Wieś Pervomaisky (Pervomaiskaya), rejon korelicki, do 1948 roku nosiła nazwę Obryn (Obrina). Majątek w tych stronach został założony przez przedstawicieli rodu Obrinskich w drugiej połowie XVI wieku. Od nich majątek przeszedł na inne rody szlacheckie: Chodkiewiczów, Raevskich i oczywiście Kaszytów. Pod Raevskys i Kashitsy zbudowali jedyne w swoim rodzaju gospodarstwo, który nie miał odpowiedników architektonicznych na terytorium Białorusi. Dziś niestety z dawnego majątku przetrwały jedynie ruiny budynków, piwnice i wały ziemne. Spacerując po parku wzdłuż rzeki, można zobaczyć miejsce, w którym grobowiec rodzinny Kaszyce oraz mogiła uczestników powstania 1863 r.

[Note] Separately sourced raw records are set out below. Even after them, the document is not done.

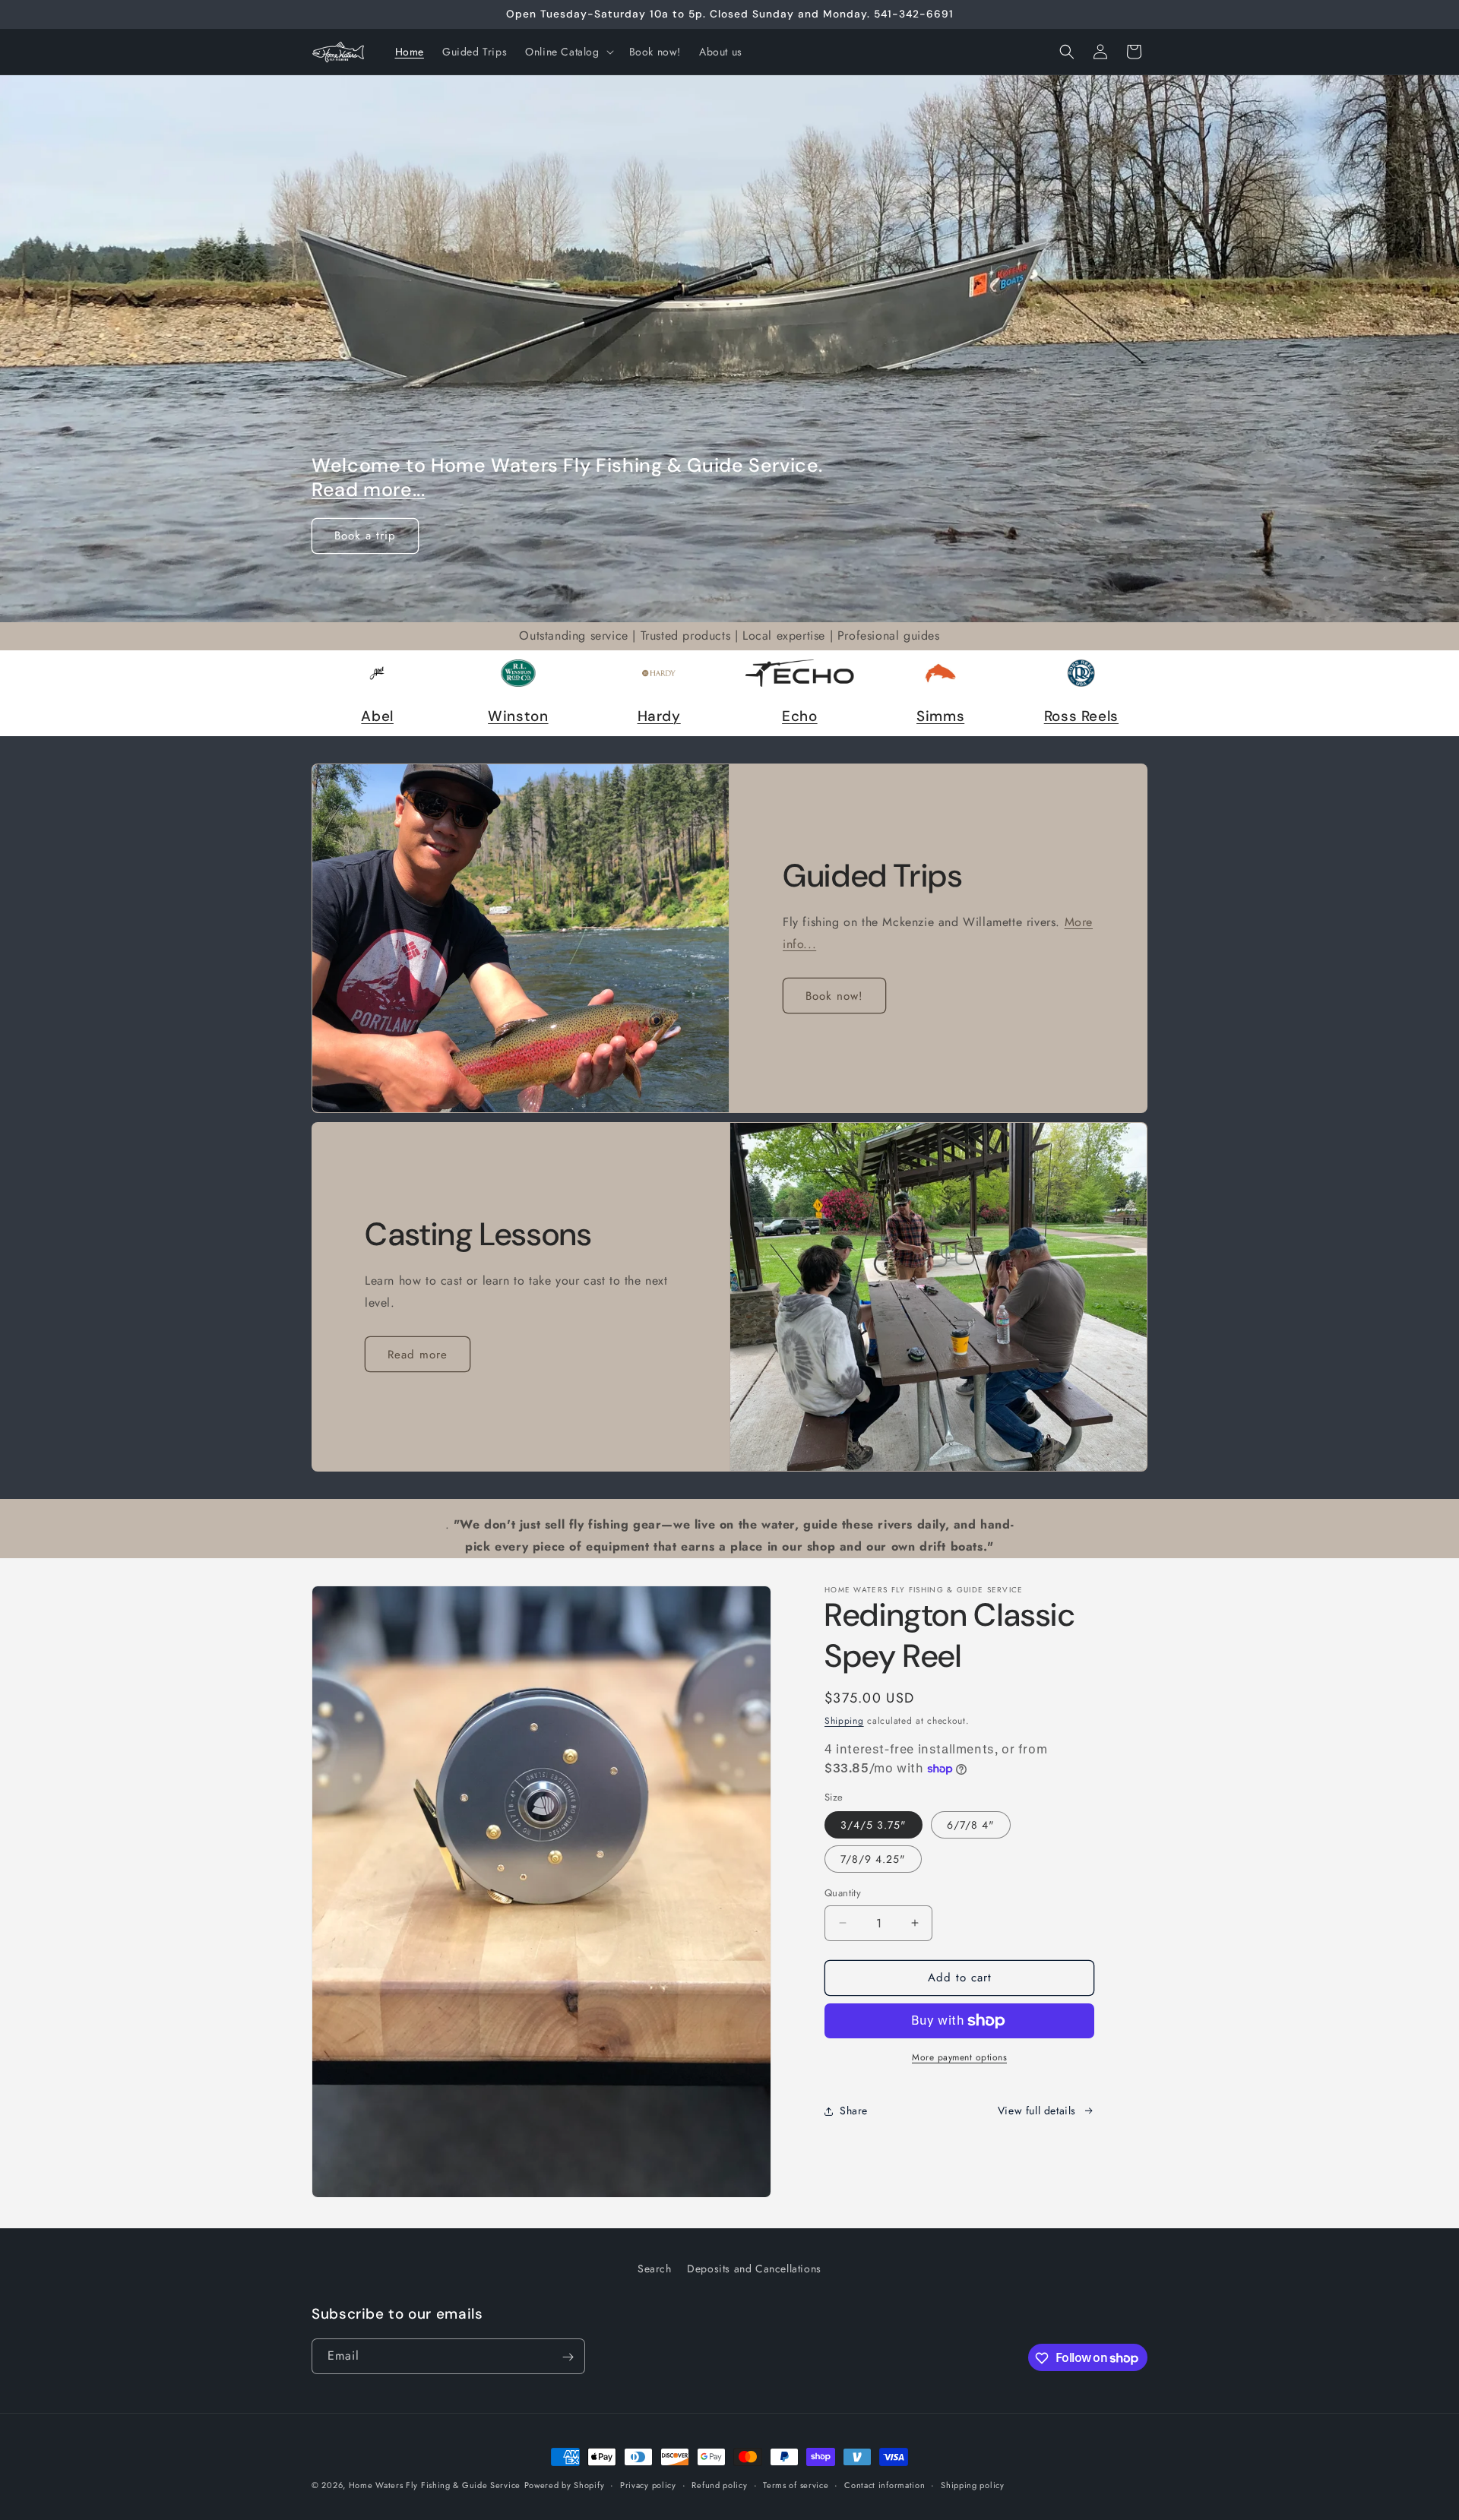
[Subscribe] (567, 2357)
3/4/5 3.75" (873, 1824)
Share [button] (854, 2110)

Kaplica w Obrynie miała dość skromne rozmiary - 10 na 6 metrów. Było to pomieszczenie kaplicy (zniszczone) oraz krypta z łukowatymi niszami - piecami.

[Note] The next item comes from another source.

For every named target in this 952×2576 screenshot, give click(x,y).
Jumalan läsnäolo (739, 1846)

W tych piecach jest ich 10, pochowano zmarłych przedstawicieli Kashitsya. Ciekawostką jest jednak, że w jednej z nisz znajduje się płyta nagrobna z imieniem Konstantin Rajewski, założyciel majątku.
Zmarł w 1844 r., w tym czasie jest mało prawdopodobne, aby kaplica już istniała. Istnieje przypuszczenie, że został tu ponownie pochowany w 1911 r., kiedy to na zlecenie przebudowywano kaplicę Feliks Kasyts (ostatni właściciel Obrina).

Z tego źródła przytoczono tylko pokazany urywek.